======== MATERIAL

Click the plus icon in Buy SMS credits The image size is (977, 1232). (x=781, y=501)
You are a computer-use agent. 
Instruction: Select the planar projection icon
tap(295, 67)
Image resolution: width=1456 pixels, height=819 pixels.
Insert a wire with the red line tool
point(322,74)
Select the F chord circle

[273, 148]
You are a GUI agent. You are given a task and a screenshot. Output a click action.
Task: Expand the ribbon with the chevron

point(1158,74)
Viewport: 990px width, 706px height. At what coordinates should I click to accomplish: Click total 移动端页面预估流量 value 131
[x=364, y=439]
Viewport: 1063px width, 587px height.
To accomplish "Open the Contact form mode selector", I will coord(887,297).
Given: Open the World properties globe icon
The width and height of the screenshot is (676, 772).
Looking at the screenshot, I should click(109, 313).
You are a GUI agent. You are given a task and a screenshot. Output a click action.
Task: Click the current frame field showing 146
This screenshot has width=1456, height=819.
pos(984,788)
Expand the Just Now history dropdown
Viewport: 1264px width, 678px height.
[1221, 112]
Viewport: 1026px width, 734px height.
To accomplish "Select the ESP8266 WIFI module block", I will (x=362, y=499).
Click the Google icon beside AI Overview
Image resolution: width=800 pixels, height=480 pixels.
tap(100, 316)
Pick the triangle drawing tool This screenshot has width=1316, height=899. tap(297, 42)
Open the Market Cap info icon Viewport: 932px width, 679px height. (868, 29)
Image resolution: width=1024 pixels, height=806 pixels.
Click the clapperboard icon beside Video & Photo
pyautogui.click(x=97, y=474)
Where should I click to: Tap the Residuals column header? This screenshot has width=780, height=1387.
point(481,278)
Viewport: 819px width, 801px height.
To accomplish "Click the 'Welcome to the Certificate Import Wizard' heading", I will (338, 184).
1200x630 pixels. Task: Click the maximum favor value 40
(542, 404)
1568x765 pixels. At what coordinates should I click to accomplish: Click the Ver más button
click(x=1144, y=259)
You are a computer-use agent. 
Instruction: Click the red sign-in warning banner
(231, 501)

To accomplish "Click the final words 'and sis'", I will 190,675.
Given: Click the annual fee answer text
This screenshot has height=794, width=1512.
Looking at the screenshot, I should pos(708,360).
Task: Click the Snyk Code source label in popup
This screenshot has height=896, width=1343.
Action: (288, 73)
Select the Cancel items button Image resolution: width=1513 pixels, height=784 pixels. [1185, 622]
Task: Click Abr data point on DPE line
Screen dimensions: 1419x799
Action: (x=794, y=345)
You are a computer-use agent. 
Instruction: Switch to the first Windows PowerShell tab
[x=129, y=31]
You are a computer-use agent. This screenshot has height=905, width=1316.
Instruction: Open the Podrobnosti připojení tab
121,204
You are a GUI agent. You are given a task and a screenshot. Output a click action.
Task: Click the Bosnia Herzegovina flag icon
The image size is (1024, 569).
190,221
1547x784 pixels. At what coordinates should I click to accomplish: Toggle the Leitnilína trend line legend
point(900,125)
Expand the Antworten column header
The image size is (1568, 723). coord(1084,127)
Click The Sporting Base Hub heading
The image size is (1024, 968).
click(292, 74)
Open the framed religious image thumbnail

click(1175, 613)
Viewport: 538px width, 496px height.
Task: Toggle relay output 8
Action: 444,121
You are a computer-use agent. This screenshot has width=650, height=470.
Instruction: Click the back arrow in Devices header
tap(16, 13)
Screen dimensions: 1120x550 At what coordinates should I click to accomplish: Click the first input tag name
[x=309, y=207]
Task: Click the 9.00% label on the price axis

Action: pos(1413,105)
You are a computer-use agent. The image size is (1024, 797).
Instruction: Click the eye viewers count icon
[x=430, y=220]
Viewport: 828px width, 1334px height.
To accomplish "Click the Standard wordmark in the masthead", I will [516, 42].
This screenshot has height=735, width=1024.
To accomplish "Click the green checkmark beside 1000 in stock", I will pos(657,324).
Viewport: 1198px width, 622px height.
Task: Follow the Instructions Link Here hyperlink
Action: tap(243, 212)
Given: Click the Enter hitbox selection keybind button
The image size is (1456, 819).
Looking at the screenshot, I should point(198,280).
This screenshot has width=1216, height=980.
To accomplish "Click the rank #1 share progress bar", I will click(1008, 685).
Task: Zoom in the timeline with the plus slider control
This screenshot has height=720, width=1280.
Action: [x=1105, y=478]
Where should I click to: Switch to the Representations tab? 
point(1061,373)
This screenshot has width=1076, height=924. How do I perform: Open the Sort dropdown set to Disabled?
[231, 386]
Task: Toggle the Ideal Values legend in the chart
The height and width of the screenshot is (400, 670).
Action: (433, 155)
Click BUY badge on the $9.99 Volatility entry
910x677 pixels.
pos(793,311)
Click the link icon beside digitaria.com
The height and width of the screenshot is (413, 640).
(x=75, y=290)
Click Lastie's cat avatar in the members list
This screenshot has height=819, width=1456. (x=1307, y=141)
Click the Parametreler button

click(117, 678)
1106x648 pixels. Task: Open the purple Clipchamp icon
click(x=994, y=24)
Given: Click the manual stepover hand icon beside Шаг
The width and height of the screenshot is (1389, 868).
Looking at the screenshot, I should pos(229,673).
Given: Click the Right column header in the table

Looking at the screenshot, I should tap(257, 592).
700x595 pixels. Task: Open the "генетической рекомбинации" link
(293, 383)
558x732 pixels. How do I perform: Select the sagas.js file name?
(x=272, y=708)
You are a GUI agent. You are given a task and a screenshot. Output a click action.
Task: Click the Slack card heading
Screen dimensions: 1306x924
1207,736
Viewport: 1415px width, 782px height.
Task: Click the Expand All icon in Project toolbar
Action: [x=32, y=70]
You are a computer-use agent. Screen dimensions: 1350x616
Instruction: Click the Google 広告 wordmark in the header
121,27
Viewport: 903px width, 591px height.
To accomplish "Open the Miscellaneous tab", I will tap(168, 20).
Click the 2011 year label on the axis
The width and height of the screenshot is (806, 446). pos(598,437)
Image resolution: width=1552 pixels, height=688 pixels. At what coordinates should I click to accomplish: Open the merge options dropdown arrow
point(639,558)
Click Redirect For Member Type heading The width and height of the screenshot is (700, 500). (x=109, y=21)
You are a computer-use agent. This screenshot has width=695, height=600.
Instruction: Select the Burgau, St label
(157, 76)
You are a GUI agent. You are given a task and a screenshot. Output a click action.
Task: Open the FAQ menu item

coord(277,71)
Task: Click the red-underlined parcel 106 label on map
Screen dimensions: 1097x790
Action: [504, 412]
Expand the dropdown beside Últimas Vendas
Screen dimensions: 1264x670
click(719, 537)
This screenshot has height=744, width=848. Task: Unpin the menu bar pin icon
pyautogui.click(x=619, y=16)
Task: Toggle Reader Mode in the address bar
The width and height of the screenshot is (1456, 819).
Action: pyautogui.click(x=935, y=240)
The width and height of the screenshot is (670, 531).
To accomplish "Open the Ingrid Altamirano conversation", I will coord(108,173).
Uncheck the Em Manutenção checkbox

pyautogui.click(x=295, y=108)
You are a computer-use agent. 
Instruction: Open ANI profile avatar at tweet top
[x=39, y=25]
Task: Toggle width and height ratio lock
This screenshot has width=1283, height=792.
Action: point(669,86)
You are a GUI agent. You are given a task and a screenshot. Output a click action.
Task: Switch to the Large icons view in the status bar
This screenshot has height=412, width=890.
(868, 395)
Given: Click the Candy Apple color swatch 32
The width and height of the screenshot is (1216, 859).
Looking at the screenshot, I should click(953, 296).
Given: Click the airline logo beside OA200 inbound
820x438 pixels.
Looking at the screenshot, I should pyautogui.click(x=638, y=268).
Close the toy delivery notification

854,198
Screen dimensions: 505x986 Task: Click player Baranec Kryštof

================

--- DIRECTIONS ---
Please pull out every line of the listing above that contains the word "what".

--- ANSWER IN FULL ---
Viewport: 990px width, 706px height. At what coordinates should I click to accomplish: Click total 移动端页面预估流量 value 131
1568x765 pixels. At what coordinates should I click to accomplish: Click the Ver más button
1547x784 pixels. At what coordinates should I click to accomplish: Toggle the Leitnilína trend line legend
Screen dimensions: 1120x550 At what coordinates should I click to accomplish: Click the first input tag name
Image resolution: width=1552 pixels, height=688 pixels. At what coordinates should I click to accomplish: Open the merge options dropdown arrow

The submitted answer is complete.